Having made sure the hatching has proceeded without problem, the mother will escort her offspring to the water, and stay close and look after them for a time; we still don't know for exactly how long. But this motherly supervision is vitally necessary for these tiny little crocodiles, since they are potential prey for large fish, birds (such as storks or fish eagles), mammals (such as otters or mongooses), or reptiles (for instance monitor lizards), or even other crocodiles.

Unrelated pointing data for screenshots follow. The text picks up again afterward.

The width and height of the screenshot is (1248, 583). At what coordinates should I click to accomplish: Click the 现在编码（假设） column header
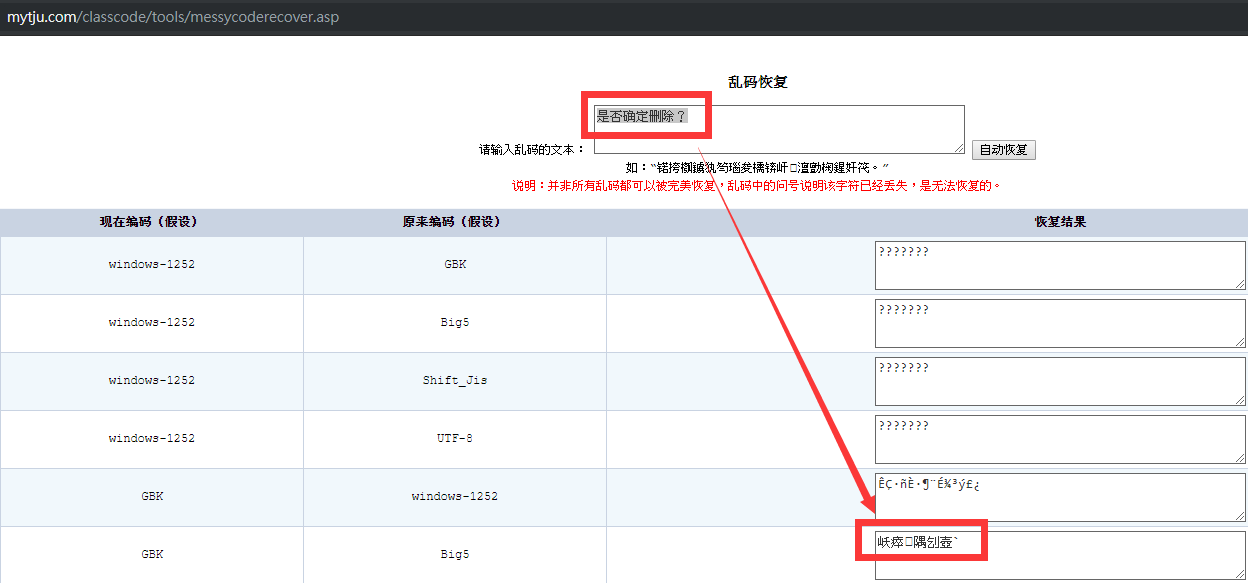click(151, 222)
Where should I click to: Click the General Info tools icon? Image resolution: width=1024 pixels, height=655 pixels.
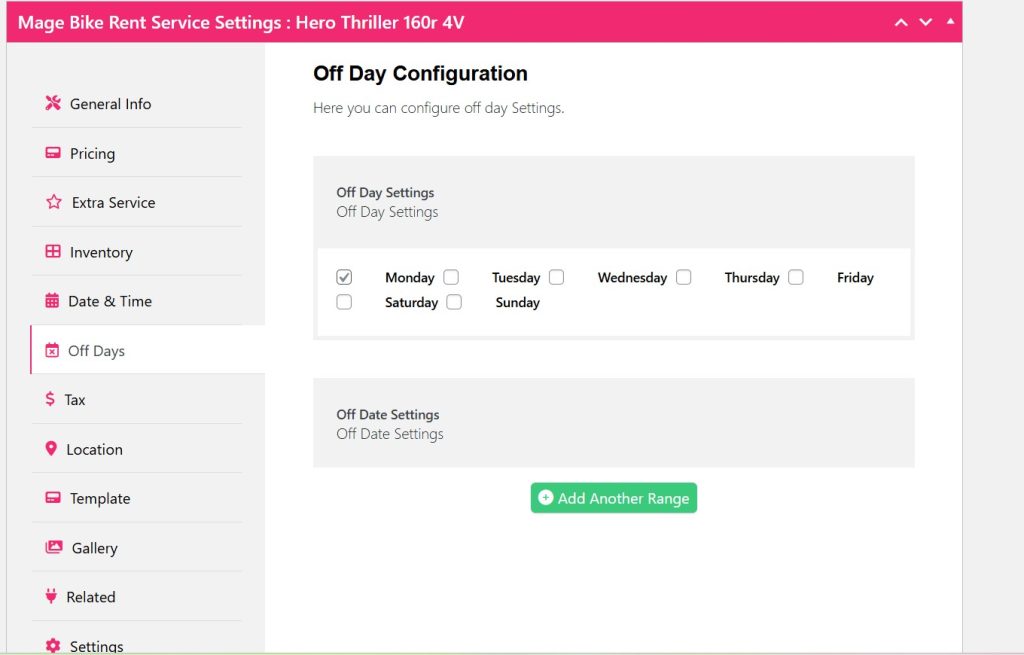pos(54,103)
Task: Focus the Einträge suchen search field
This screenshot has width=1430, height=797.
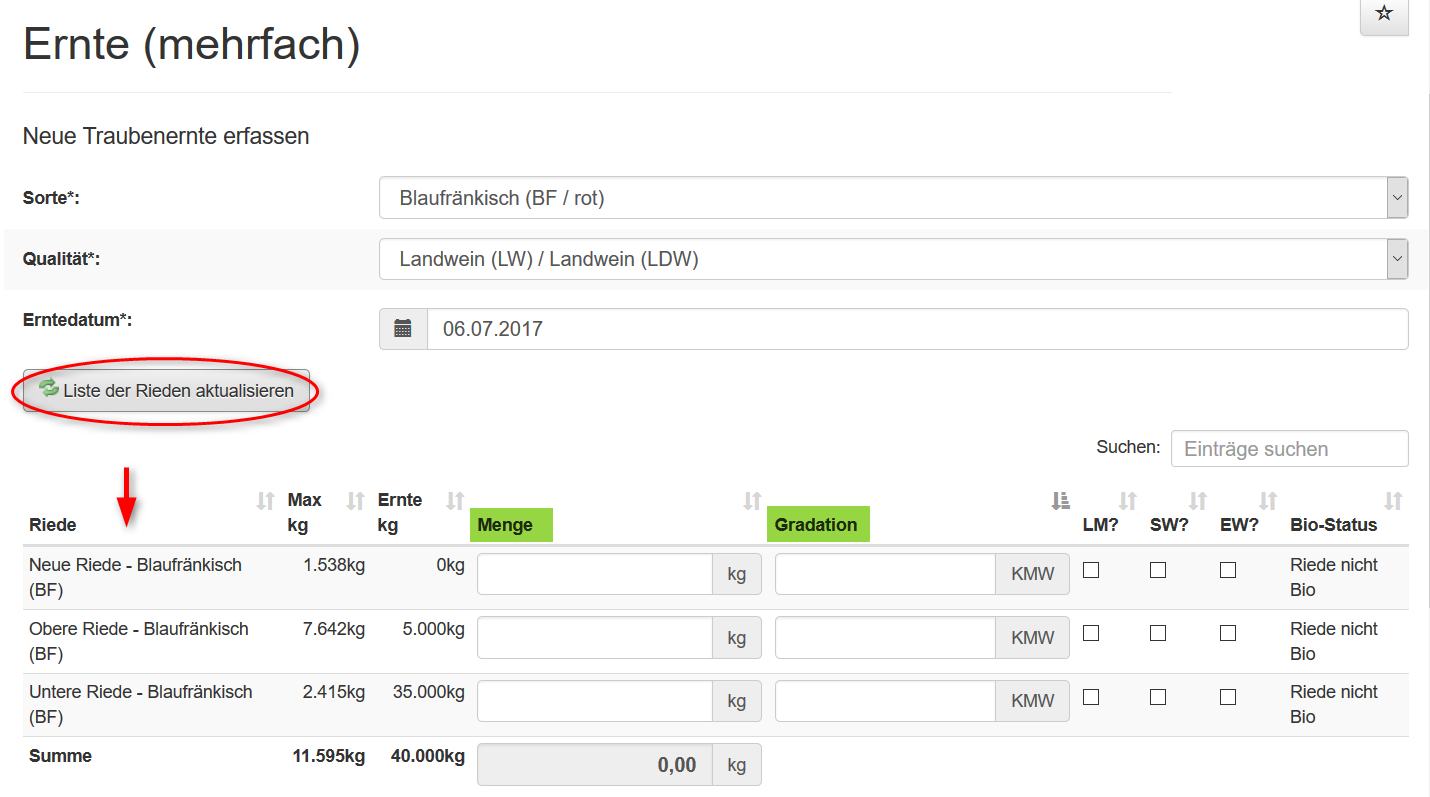Action: (x=1289, y=449)
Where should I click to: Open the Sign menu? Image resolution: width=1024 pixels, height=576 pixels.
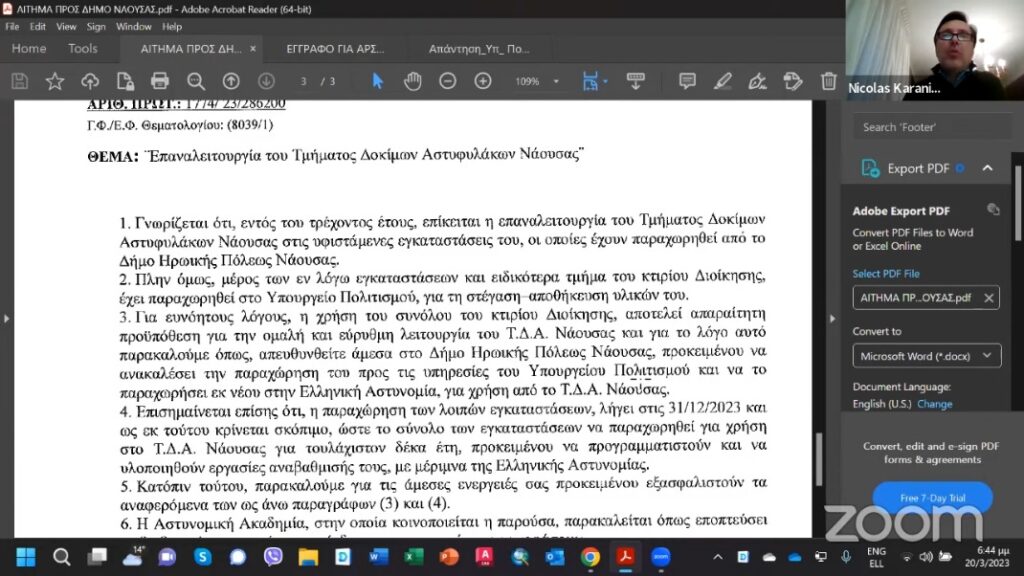click(96, 27)
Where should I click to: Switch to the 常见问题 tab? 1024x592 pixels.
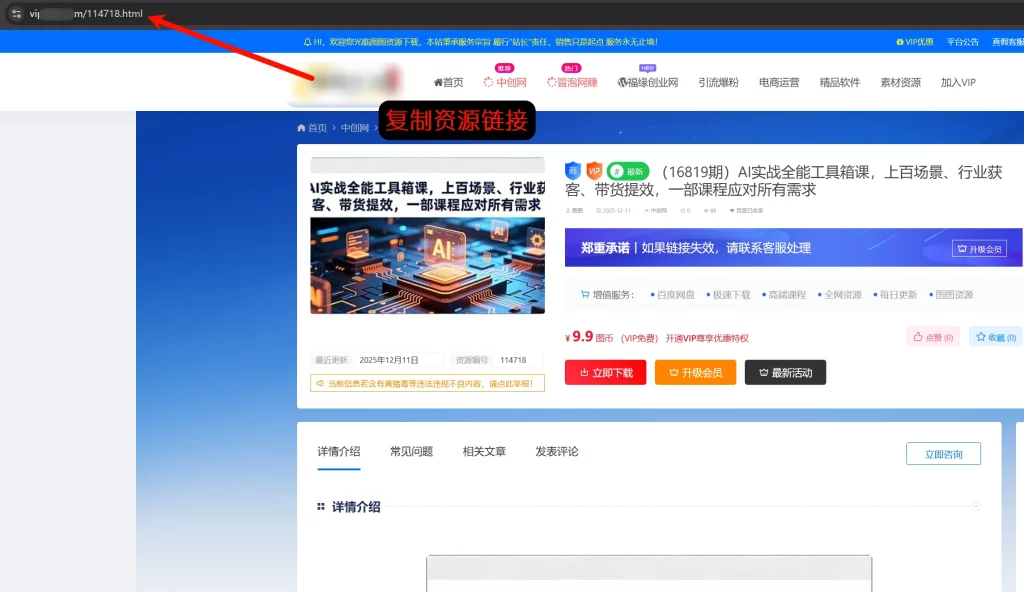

With all the threats the little crocs face, only a few from each egg batch will make it to maturity, at the age of five or six years. This is the age when they can begin to reproduce. As the adult dwarf crocodiles have no natural enemies they can live to quite a ripe old age. Zoo specimens have been recorded as living for over six decades. There might even be a few centenarians out there, in the wild!

Current Concerns

Though the dwarf crocodile is not hunted much, as noted earlier, it is still hunted to some degree. Its skin, though not high-quality leather, still serves for some basic uses. It is also occasionally killed for its meat, which one can assume, like other crocodile meat, to be palatable enough though not a great delicacy. Mostly though, it is endangered by the destruction of its habitat. It needs the shelter of trees and other plants along the banks of the lazy rivers it inhabits. Also, forests are being cut down over much of its range.

Fortunately, the dwarf crocodile occurs over quite a vast range in Africa and there are still great undisturbed, forested stretches of the great equatorial rivers for it to inhabit. Furthermore, there are many dwarf crocodiles in zoos all over the world, such as the San Diego Zoo, Philadelphia Zoo, Whipsnade Zoo north of London, Bristol Zoo, Bratislava Zoo in Slovakia, and even Toronto Zoo in Canada. In Africa, a good place to see them is the Saint Lucia Crocodile Centre in South Africa.

As such, dwarf crocodiles can be classified as vulnerable, but still not in immediate danger of extinction.

If global climate change indeed proves to be a reality, this might pose a very severe risk. Changing patterns of rainfall may cause rivers to dry up, or change course, or forests to retreat and be replaced with grassland. And if the worst happens, and the ice caps melt causing the sea level to rise dramatically, great areas of lowland forest will be flooded by the ocean, and this particular crocodile cannot exist in saltwater.

Global climate change, if severe enough, might potentially disrupt human civilisation to the point of widespread chaos and the loss of zoo specimens of this and many other species.

But we must remember that crocodilians are indeed highly robust, and have indeed survived the catastrophe that wiped out the dinosaurs. They've also survived the great climatic upheavals of the recent ice ages. That should give us much hope for them, but we must not be complacent. We still need to do all we can to minimise the harm we do to all the living creatures of our planet for their sakes, as well as for ours. It would be a shame if these cute little forest crocodiles were no longer around.

1A metric ton is the equivalent of 1,000kg.2Just slightly less than a foot.